Joists carry internal loads so aren’t typically considered structurally load-bearing, so joist hangers also aren’t considered load-bearing. Joist hangers help strengthen the connection. 12-gauge joist hangers have a much higher carrying capacity than the more commonly used 16 or 18-gauge or very light-duty 22-gauge steel hangers.
The Table below identifies the typical minimum load capacities for common joist hangers.
|Joist Hanger Load Capacity
|Joist Hanger Size
|Minimum* Vertical Load Capacity
* Load minimums may vary by Brand.
Popular Joist Hanger Manufacturers
There are numerous manufacturers of joist hangers with a variety of products on the market. The big-box stores tend to be proprietary to one brand, though, so you may need to shop around.
- Simpson Strong-Tie is one of the most popular and trusted manufacturers of joist hangers. They have a full line of hangers, including their ZMax triple-galvanized line. Plus, they have an extensive line of fasteners too.
- USP Structural Connectors are another popular choice with a good range of hangers, including its TZ line of triple-galvanized connectors. MiTek is another popular choice with a popular line of structural connectors, it is also the parent company of USP.
- BPC Fixings is a British manufacturer and a popular choice too with a wide range of joist hangers to choose from, but they may be more difficult to find.
- OZCO Building Products has a line of ornamental wood ties (OWT) that are structural joist hangers in a black corrosion-resistant finish with matching fasteners. Ideal for visible locations.

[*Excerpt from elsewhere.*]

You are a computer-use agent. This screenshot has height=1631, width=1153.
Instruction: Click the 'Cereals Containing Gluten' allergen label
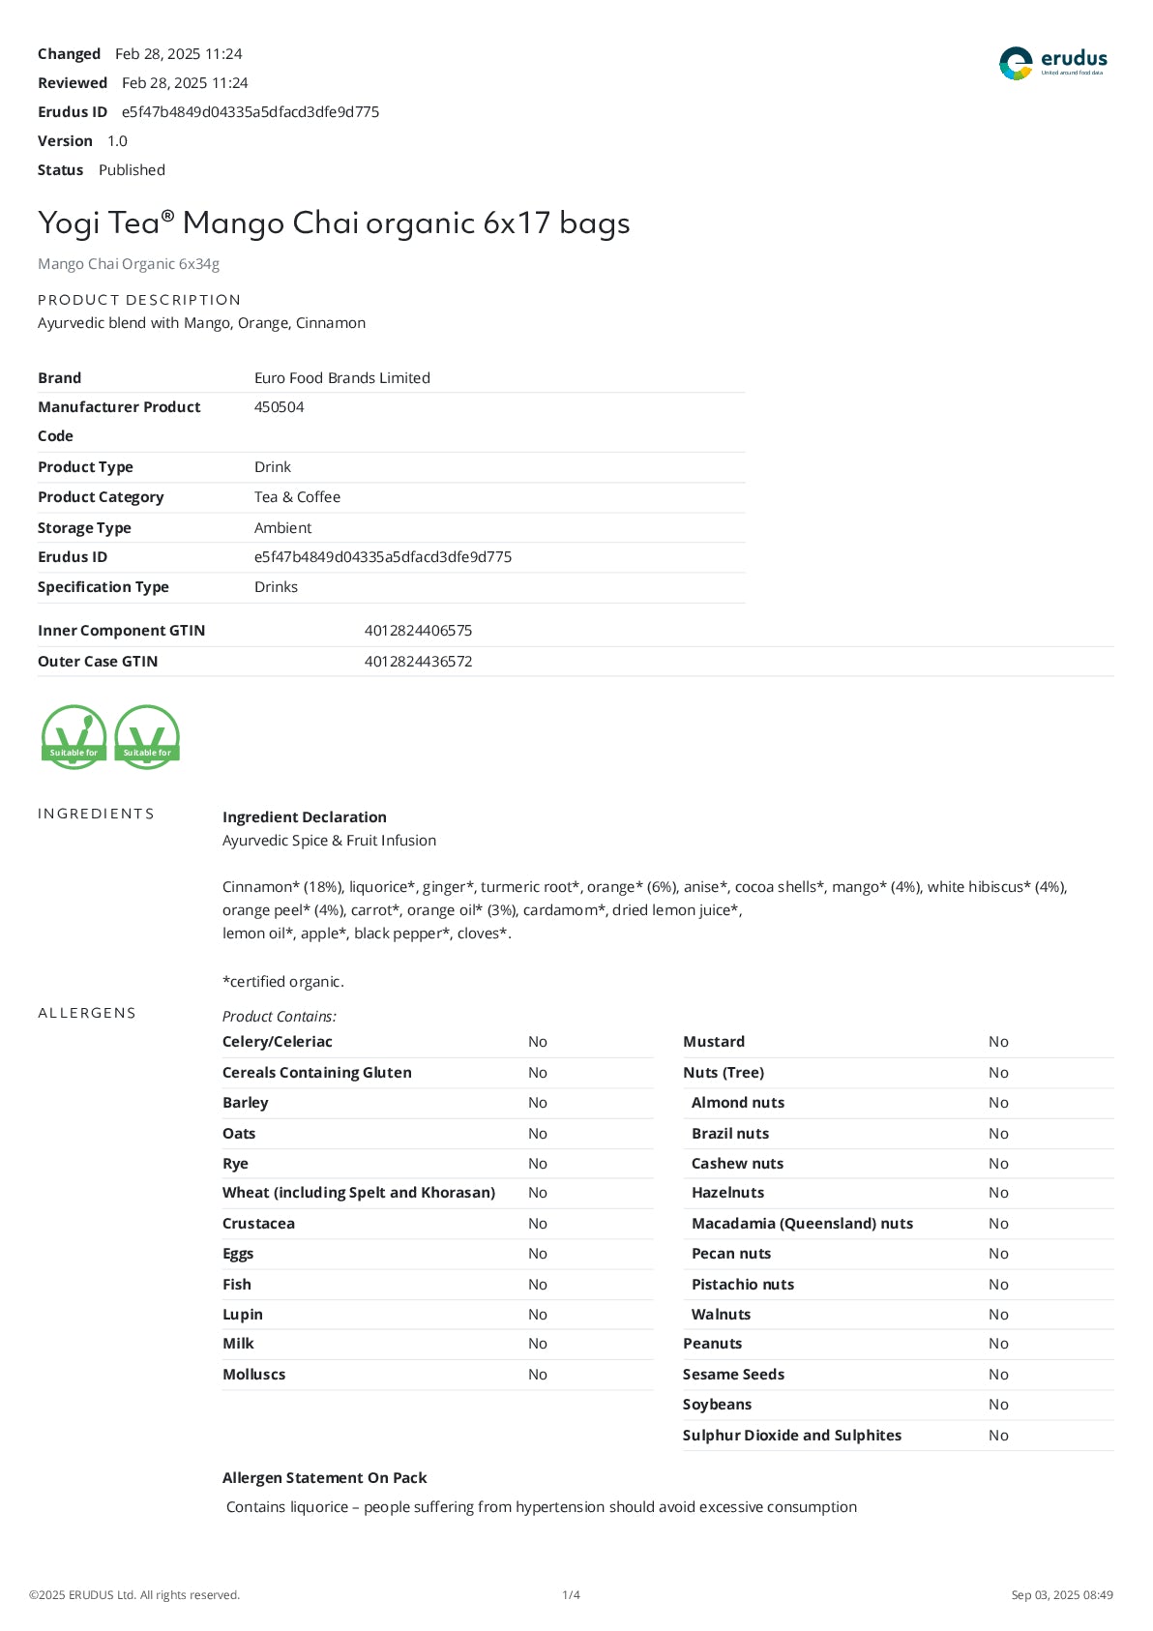316,1073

Alternative to Joist Hangers
Supporting horizontal members on walls or beams, using mortise and tenon secured with wedges or pegs, ledger strips, or sliding dovetails are some common alternatives to using joist hangers. Nails and screws are also common construction tools used for fastening joists to structural members. Two common practices using fasteners are toe-nailing and end-nailing.
Toe-nailing joists to structural members requires setting and driving appropriately sized nails or structural screws on an angle through the edge of the joist near its end and into the support member. Fasteners are driven through both sides of the joist to create an X which helps to minimize twisting and pulling.

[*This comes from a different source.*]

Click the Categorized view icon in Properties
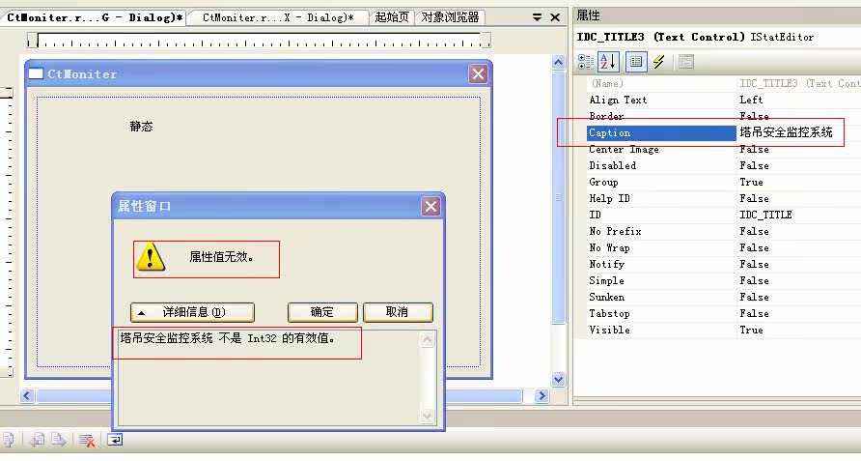The image size is (861, 461). click(586, 62)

Unfortunately, the accuracy of alignment, stability, and attachment strength are not as good as that provided by other methods, although the holding force may be similar. For smaller jobs, some pros or DIYers predrill fastener holes through the joist ends so fastening is easier and more accurate. Additionally, some joist hangers use toe nailing to improve the connection too.
End-nailing is typically used to connect joists and other components to other single-thickness structural components. Fasteners are driven through the face of one piece and into the end grain of a perpendicular or diagonal piece where it butts into the opposing face.
This method is commonly used to attach blocking between members or to attach rim or ledger boards to joist ends. Nailing into the end grain with appropriate fasteners may produce good shear force strength but the connection can become loose as the wood ages, dries, and shrinks. So, components that may experience movement should be toenailed as well or supported in some other manner.